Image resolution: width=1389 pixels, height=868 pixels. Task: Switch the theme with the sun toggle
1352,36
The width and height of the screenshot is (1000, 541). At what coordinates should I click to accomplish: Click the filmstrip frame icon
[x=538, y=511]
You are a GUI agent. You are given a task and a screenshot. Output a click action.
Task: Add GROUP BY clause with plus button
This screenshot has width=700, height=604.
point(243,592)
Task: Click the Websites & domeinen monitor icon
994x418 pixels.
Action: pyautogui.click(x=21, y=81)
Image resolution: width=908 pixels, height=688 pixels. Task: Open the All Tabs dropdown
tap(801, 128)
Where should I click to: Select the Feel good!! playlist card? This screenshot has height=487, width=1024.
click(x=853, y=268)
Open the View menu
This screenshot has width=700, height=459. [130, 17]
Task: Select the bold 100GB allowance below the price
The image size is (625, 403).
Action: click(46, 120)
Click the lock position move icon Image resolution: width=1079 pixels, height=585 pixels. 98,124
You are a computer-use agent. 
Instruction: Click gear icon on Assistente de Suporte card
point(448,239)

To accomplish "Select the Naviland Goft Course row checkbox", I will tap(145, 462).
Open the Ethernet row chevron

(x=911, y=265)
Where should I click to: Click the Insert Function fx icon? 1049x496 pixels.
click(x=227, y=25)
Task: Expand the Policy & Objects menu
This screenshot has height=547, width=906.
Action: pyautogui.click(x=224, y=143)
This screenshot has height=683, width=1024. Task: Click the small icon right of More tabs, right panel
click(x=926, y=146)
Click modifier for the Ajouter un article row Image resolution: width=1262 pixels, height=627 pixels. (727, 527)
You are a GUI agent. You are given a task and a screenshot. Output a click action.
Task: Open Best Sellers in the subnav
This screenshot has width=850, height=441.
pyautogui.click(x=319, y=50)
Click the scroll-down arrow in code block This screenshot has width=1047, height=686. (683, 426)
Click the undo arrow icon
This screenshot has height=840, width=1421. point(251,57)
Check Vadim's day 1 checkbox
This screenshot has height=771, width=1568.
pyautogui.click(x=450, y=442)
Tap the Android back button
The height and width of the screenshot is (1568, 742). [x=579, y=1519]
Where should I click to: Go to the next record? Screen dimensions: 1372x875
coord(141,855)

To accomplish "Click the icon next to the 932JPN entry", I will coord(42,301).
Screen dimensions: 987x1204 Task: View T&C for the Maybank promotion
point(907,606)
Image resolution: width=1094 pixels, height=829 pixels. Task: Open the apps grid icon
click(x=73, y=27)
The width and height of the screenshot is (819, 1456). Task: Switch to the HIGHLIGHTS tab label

Challenge: Convert the part of the records above that opens with the line containing "Click the scroll-down" and closes at the end of the records into a Markdown table. Use the columns Number and Line, with one numbered row for each line, and leave out blank lines.

Solution for this task:
| Number | Line |
|---|---|
| 1 | Click the scroll-down arrow in code block This screenshot has width=1047, height=686. (683, 426) |
| 2 | Click the undo arrow icon |
| 3 | This screenshot has height=840, width=1421. point(251,57) |
| 4 | Check Vadim's day 1 checkbox |
| 5 | This screenshot has height=771, width=1568. |
| 6 | pyautogui.click(x=450, y=442) |
| 7 | Tap the Android back button |
| 8 | The height and width of the screenshot is (1568, 742). [x=579, y=1519] |
| 9 | Where should I click to: Go to the next record? Screen dimensions: 1372x875 |
| 10 | coord(141,855) |
| 11 | To accomplish "Click the icon next to the 932JPN entry", I will coord(42,301). |
| 12 | Screen dimensions: 987x1204 Task: View T&C for the Maybank promotion |
| 13 | point(907,606) |
| 14 | Image resolution: width=1094 pixels, height=829 pixels. Task: Open the apps grid icon |
| 15 | click(x=73, y=27) |
| 16 | The width and height of the screenshot is (819, 1456). Task: Switch to the HIGHLIGHTS tab label |